Dr. Laura Katz Rizzo, is the Bachelor of Fine Arts Program Director and an Assistant Professor in Temple University’s Department of Dance, located within the University’s Center for the Arts. Katz has written for many scholarly and popular dance publications, as well as presented papers, lectures, choreographic work and master classes at significant conferences, and renowned universities and dance companies around the world. Her first book, Dancing the Fairy Tale: Producing and Performing “The Sleeping Beauty,” was published in January of 2015, and her essay on Ricki Starr, the ballet dancing wrestler, will be included in  Routledge’s upcoming volume, Wrestling and Performance.


Event Details:

Afternoon Workshop: Pearson Hall, Studios 221 and 222, 3-5 PM.

(Student Workshop for Photographers, Visual Artists, Painters, Film Makers, Architects, Sculptors, etc., and Master Class for Dancers, Singers, Musical Theatre Majors, etc.)

Visual artists will experience a 90-minute workshop conducted by renowned photographer Paul Kolnik (Primary photographer for The New York City Ballet and Alvin Ailey Dance Theatre for four decades). This master class will focus on capturing dance movement as visual images using the camera or and/or other technology and media.

Dancers and performing artists will experience a 90-minute master class with renowned ballerina, Kyra Nichols (a highly respected dancer and teacher who was a member of the New York City Ballet from 1974 until 2007, and appointed to the rank of principal dancer in 1979).

For the last 30 minutes of this joint session, both artists and all students will come together in a shared space to put their ideas into practice, creating an impromptu exhibition in which the visual artists capture dance movement in space, allowing the architectural forms of dancing bodies visible through their pictorial illustrations.

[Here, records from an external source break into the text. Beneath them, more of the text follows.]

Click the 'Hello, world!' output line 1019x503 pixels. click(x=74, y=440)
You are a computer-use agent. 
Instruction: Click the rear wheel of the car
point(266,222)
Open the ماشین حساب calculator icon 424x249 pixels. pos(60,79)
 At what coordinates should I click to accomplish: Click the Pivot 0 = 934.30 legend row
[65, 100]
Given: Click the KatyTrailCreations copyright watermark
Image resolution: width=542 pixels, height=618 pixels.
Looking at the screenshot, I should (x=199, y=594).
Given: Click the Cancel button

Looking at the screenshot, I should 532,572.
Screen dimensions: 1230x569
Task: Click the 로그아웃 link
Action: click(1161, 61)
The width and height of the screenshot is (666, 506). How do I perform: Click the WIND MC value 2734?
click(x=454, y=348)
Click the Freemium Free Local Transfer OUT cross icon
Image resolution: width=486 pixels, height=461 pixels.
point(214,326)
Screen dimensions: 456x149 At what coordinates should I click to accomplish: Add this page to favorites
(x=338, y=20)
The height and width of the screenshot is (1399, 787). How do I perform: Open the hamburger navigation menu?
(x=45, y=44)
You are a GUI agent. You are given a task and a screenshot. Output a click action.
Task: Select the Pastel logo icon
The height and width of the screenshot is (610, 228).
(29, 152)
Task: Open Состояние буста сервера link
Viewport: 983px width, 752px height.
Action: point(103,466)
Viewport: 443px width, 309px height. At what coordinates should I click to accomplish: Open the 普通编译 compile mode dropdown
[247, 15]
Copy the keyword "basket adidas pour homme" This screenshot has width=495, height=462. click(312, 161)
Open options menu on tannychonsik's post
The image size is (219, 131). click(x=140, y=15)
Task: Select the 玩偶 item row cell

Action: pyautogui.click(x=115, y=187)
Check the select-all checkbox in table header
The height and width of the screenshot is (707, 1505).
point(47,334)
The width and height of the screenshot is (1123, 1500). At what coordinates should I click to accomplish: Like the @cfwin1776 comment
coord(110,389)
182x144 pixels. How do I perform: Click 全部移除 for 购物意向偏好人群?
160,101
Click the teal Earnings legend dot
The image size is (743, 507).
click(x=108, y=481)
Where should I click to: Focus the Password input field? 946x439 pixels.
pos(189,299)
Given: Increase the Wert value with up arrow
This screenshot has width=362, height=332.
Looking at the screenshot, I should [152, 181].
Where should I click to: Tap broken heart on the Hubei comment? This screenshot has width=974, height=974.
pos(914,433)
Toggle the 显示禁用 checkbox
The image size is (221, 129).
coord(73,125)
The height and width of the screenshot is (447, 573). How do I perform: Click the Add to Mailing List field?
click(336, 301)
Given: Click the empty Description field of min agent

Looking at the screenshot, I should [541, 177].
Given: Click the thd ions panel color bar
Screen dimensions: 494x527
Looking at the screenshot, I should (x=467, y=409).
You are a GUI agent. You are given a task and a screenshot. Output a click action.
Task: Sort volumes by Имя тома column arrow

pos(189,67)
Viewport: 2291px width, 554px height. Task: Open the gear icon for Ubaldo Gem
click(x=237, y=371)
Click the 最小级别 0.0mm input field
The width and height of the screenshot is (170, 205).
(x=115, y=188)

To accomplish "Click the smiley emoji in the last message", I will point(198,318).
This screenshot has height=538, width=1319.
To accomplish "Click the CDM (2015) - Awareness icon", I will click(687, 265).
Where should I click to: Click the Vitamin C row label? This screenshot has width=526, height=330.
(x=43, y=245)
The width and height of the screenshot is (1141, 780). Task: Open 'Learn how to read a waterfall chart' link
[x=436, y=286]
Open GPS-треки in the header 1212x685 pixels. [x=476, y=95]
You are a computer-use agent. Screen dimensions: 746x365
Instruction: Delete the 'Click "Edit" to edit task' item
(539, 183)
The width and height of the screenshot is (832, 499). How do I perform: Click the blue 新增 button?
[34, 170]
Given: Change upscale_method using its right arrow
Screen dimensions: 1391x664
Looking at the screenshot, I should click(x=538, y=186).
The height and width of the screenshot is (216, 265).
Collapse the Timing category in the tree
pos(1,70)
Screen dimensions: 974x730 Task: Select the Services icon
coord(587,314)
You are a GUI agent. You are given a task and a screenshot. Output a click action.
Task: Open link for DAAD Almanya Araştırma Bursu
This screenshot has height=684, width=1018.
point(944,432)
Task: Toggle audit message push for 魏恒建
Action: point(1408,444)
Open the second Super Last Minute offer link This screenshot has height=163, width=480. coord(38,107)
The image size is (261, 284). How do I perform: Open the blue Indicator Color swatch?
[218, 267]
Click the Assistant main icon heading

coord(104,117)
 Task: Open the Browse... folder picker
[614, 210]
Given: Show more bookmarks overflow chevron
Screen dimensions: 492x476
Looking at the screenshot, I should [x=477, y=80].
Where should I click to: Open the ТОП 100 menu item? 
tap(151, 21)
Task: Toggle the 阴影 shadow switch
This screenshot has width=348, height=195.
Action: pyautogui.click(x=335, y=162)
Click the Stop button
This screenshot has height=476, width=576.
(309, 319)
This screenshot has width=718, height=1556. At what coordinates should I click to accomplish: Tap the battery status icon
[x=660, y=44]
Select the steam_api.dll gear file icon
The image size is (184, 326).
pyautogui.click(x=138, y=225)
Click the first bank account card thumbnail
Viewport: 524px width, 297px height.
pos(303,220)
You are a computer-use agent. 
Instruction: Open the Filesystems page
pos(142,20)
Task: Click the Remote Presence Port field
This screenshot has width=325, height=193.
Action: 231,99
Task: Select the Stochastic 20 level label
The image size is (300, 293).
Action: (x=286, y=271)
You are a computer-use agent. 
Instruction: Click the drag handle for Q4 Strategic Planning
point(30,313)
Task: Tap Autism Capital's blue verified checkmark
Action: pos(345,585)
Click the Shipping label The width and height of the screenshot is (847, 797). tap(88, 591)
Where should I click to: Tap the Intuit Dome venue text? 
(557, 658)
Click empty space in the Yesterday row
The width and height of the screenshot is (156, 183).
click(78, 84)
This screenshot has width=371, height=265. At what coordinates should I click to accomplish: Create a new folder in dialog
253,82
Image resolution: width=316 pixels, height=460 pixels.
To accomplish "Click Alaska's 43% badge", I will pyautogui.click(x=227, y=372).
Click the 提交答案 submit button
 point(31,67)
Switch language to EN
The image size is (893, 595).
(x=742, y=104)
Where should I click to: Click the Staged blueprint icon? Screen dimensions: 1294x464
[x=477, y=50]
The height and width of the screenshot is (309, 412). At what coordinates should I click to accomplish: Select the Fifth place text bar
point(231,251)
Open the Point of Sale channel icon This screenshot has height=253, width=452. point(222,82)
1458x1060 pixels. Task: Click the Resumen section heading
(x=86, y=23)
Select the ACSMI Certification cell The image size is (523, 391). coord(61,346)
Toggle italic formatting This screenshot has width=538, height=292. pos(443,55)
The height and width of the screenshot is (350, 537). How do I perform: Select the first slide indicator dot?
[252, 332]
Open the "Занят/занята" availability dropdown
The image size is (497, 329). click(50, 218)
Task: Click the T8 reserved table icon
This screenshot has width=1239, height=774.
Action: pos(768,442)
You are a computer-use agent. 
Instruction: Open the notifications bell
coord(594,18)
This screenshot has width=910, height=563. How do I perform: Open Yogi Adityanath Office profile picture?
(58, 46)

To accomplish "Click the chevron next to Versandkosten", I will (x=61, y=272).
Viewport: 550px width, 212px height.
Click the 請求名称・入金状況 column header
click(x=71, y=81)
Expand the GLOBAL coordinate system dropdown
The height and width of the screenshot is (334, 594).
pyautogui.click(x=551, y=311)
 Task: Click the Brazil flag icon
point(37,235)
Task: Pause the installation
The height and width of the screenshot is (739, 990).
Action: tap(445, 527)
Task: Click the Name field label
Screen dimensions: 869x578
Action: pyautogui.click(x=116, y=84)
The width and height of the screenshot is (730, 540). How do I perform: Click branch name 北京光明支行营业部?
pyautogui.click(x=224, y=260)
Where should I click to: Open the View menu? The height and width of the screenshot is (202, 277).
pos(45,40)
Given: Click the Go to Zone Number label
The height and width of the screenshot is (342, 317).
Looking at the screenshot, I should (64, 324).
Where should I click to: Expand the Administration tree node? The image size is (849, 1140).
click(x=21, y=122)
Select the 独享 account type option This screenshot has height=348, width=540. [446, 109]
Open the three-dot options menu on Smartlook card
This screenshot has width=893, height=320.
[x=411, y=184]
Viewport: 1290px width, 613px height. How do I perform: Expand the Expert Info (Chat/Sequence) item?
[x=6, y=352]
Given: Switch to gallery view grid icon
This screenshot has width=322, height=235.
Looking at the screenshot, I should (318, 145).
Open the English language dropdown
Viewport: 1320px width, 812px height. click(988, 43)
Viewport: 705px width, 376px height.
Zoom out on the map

Digital Exhibition and Lecture/Discussion: Rock Hall 7:00 PM

Students and faculty from across Temple University’s Center For the Arts, as well as community members, will have the opportunity to view Kolnik’s digital exhibition and participate in a lecture and discussion with Kolnik and Nichols.  The exhibition and discussion will be introduced by Katz Rizzo, who organized and curated the event and has recently presented internationally on Balanchine’s use of architectural concepts in his plot-less ballets.  She has argued that these ballets speak not only to formal aesthetic concepts such as Cubism and Minimalism, but also to the social and cultural aspects of how architecture also maps and regulates the relationships between bodies.